When I talk to younger VCs and they ask me what's the one thing that I've learned over my career, this is the answer. I already "knew" it all along, but now I feel it. And because of that recognition, my perspective has indeed changed. Today I act differently in company selection process, as swinging for doubles just doesn't make sense. I attempt to make non-consensus bets and hope that they're right. I also focus a lot more on the quality of the founding team, ensuring that they have the drive, desire, and capability to build something truly remarkable.
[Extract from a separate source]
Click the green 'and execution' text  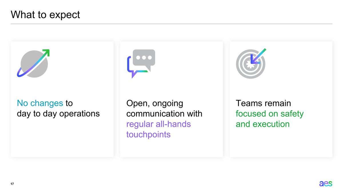(x=262, y=124)
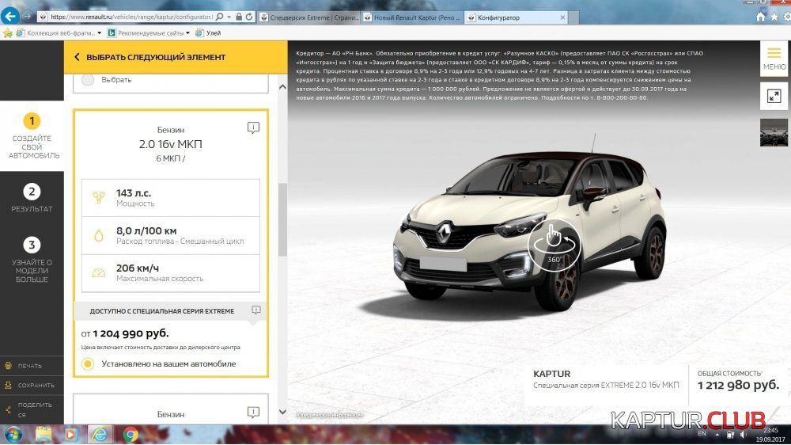This screenshot has height=445, width=791.
Task: Open the car interior thumbnail view
Action: (774, 132)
The power law is of course a phenomenon which applies not just to each fund's portfolio, but one's professional career. Most likely, and hopefully(!), there will be a few outsized winners in your own career which overshadow absolutely everything else. As a fun exercise, I recently mapped out my own track record over the past dozen+ years investing in dozens and dozens of seed stage startups at NextView, and sure enough a familiar image appeared:
While the strong positive returns aren’t the result of solely one company, it does turn out (so far) in my case that 10% of the investments have yielded 90% of the value. And when that aforementioned 90% of value is a lot, then the system works remarkably well.
However, the nature of the power law creates a lot of challenges, too... often outliers happen early in one’s career (great!), but you don't actually capture a lot of value from it (not so great). This situation is why after a big win, many VCs switch or start their own firm, as they didn't reap the rewards of their given that firms’ economics often accrue lopsidedly to the most senior members of the team. Alternatively, the really big wins can happen later on or even at the end of one's career, which necessitates focus on surviving in the role until they do occur.
Of course the big wins cannot be absolutely predicted or engineered, or you would manufacture them to happen all the time. So what can you do? How do you act differently knowing this fact?
First and foremost, as frequent readers have heard me repeat: don't lose your seat.
However, there are potential strategies which you could employ earlier in your VC career to become associated with success sooner rather than later, which then naturally compounds. Keeping in mind that there is no "safer" bet at any given stage and the goal is to find an outlier, you can either push the boundaries on investment stage or make more bets to increase your chances. Two example strategies include:
Running seed programs within larger platform. Often multi-stage/-sector/-geo aircraft carrier firms delegate a scout/pre-seed/seed program to an up-and-coming investor. This role provides broad exposure to numerous startups, thereby increasing likelihood of catching some halo of success given the larger number of chances.
Pushing to one-step later than typical. In a low-volume shop where the investment pace isn’t prolific, pushing a firm to go towards the edge of its comfort zone in terms of stage can be fruitful. Not only is a later-stage company ostensibly further de-risked than the firm’s usual profile, but the feedback cycle timing is likely shorter.
All of that being said, you can't tweak your way to success. The real solution to the power law phenomenon is to become a genuinely better investor, which is easier said than done.
And the process can be disheartening. By definition, most the time you're making investments into startups which will not become the selective winners, and certainly most of the time you're spending with portfolio companies which will not create the most value. Both because the challenged companies require the most help and attention, while the best performing companies don’t really benefit from meddling VCs. But also due to the fact that the definitional number of companies which will succeed is in the minority.
This experience can lead to the trough of disillusionment. In a lonely job, lots of things can and do go wrong. It's normal. Actually, more than normal, it's expected. Something is off if that's not the case.
Yet almost all venture capitalists are optimists. Climbing out of the trough of disillusionment is truly feeling the power law curve in all of its glory. In the meantime, apply some of the lessons with the corresponding knowledge before you experience it yourself.